The concept of developing an overarching AI that “lower AIs” could rely on when necessary (mentioned in my AutoGen post) was adopted by AutoGen and led to the creation of the EcoAssistant.
The EcoAssistant, detailed on Microsoft’s AutoGen blog, is an innovative system designed to enhance the accuracy and affordability of user query resolution using large language models (LLMs).
Key features of EcoAssistant include:
- External API Integration: EcoAssistant leverages external APIs to expand the knowledge base of LLMs beyond their pre-trained information, allowing for more accurate responses to user queries involving external data.
- Two-Agent System: The system comprises two agents: an LLM assistant agent responsible for code proposal and refinement, and a code executor agent that runs the code and relays the output back to the assistant agent.

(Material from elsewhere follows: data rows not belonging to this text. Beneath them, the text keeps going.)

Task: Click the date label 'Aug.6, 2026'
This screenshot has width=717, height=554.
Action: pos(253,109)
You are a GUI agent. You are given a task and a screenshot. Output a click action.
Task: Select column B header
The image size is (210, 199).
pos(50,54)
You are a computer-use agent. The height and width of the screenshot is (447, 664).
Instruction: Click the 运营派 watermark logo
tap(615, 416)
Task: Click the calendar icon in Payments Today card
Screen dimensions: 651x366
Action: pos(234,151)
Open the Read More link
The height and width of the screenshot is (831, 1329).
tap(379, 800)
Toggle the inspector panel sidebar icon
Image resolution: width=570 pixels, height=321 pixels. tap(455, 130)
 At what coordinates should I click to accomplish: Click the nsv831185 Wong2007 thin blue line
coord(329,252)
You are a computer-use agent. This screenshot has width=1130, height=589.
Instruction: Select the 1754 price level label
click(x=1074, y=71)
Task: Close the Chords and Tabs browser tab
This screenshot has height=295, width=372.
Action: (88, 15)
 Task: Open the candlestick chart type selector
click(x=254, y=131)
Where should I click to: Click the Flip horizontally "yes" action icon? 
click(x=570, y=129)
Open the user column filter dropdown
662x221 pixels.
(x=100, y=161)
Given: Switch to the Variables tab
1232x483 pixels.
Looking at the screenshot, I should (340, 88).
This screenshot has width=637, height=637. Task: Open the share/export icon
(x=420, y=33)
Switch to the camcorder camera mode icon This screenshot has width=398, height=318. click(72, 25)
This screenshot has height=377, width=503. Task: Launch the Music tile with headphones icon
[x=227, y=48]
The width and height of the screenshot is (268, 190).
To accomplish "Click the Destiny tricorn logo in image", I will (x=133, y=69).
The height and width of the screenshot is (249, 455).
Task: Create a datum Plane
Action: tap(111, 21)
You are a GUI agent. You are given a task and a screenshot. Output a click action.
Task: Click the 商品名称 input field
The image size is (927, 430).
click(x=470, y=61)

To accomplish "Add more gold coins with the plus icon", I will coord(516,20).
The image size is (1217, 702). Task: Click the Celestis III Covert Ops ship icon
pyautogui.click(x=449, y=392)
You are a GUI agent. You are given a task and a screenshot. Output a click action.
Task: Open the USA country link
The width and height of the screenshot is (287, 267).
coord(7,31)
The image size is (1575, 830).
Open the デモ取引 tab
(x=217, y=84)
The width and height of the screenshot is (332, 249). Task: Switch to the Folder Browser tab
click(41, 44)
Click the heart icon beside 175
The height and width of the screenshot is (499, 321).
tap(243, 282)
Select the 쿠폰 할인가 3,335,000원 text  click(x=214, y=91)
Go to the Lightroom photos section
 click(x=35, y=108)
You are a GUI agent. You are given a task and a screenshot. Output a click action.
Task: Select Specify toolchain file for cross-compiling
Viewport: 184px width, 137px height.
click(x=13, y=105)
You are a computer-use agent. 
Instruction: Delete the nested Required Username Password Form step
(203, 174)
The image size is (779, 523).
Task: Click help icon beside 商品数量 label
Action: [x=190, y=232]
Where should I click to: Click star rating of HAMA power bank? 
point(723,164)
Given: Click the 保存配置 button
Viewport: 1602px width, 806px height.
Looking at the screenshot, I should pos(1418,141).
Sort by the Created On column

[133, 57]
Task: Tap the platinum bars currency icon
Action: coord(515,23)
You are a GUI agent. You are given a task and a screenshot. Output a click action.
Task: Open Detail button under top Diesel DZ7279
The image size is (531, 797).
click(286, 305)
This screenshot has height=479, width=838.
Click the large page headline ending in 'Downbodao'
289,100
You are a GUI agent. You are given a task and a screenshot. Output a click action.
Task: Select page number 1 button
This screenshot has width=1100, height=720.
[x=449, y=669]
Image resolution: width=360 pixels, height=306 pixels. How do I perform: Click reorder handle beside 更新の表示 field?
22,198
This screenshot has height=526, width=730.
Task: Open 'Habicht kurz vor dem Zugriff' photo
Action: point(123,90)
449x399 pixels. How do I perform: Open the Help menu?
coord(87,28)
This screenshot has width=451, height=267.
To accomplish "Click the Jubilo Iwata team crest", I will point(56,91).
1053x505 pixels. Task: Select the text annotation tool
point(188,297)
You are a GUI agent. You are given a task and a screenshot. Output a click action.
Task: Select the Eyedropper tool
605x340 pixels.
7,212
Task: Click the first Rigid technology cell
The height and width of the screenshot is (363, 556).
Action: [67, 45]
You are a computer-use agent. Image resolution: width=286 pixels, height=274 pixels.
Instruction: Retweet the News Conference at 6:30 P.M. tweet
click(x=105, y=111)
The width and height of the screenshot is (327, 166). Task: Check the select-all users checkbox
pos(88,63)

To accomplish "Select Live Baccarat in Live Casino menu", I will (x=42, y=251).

- Security Measures: To maintain security, EcoAssistant uses fake API keys in the initial message, which are later replaced with real API keys by the code executor, ensuring that the real API keys are not exposed.
- Solution Demonstration: This feature involves storing successful query-code pairs in a database. When new queries arise, the system retrieves the most similar past query and its code, improving resolution efficiency and system performance.
- Assistant Hierarchy: To minimize costs, EcoAssistant employs a hierarchy of LLMs, starting conversations with the most cost-effective model and escalating to more expensive models only if necessary. This strategy reduces reliance on higher-cost LLMs.
- Synergistic Effect: The combination of Assistant Hierarchy and Solution Demonstration enhances the system’s overall performance and cost-effectiveness. Solutions from more powerful LLMs can guide less capable ones, creating a synergistic improvement.
- Performance Evaluation: EcoAssistant outperformed a single GPT-4 assistant in terms of success rate and cost-effectiveness when tested on datasets related to places, weather, and stock queries.
Overall, EcoAssistant represents a significant advancement in utilizing LLMs for query resolution, offering a more accurate, cost-effective, and secure solution.